Among the Spencer Collection books in Seeing Is Believing
are the first editions of Joannes de Ketham's Fasciculo di medicina
(1493), Otto Brunfels's Herbarum vivae eicones (1530), and
Leonhart Fuchs's De historia stirpium
(1542); and one of the dozen known copies of Anna Atkins's British
Algae (184353), the work of the first woman photographer.
Over the course
of the past century, the Library's scientific collections have continued
to grow. In 1934, the Library's science and technology collections
were augmented by the acquisition of the library of William Barclay
Parsons, the engineer for the New York City subway system. The gift
of Mrs. Parsons, the collection is devoted to engineering and transportation,
and includes a great many rare books, including the first printed
edition of the works of Archimedes (1544), and is now housed at
The New York Public Library's Science,
Business and Industry Library.
Most recently
and notably, the Library received in 1995 the gift of the Wheeler
Collection of Electricity and Magnetism. This gift from the United
Engineering Trustees consisted of the library formed by Josiah Latimer
Clark, which represented one of the most complete collections of
books and periodicals on the subject of electricity assembled in
the nineteenth century. It was Clark's wish that his library should
eventually go to the United States, since the library of his colleague,
friend, and rival collector Sir Francis Ronalds was to stay in London.

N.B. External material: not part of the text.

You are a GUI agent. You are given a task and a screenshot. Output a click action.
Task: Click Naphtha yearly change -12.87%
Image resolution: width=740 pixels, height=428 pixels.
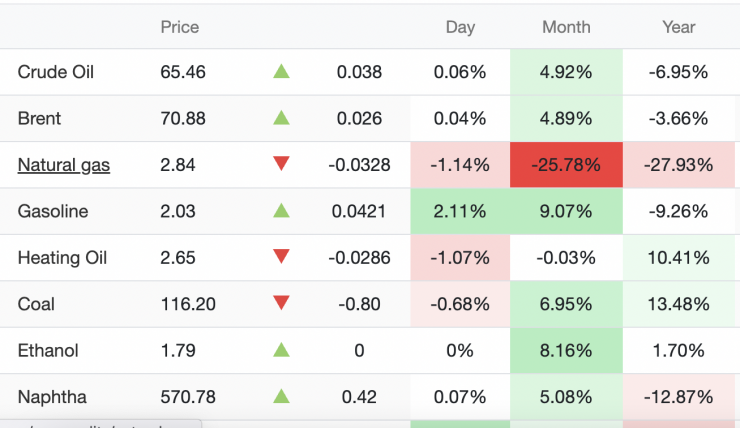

The move of the collection was accomplished through the good offices
of Schuyler Skaats Wheeler, who purchased the Latimer Clark Library
in 1901 and presented it to the American Institute of Electrical
Engineers in New York City. In 1903, Andrew Carnegie contributed
funds to house, catalog, and add to the Latimer Clark Library, which
became known as the Wheeler Gift.
As one of the
stipulations of his gift, Mr. Wheeler required that the "Library
remain in New York City and . . . be a reference library, free to
all." In 1995, when the overseers of the collection, the United
Engineering Trustees, decided to give up running a library, the
Wheeler Gift came to The New York Public Library, where it is administered
by the Rare
Books Division. Important Wheeler books in Seeing Is
Believing include William Gilbert's monumental De magnete
(1600), the first major English scientific treatise based on the
then-new experimental methods of research; Luigi Galvani's De
viribus electricitatis in motu musculari (1791); and James Clerk
Maxwell's Treatise on Electricity and Magnetism (1873).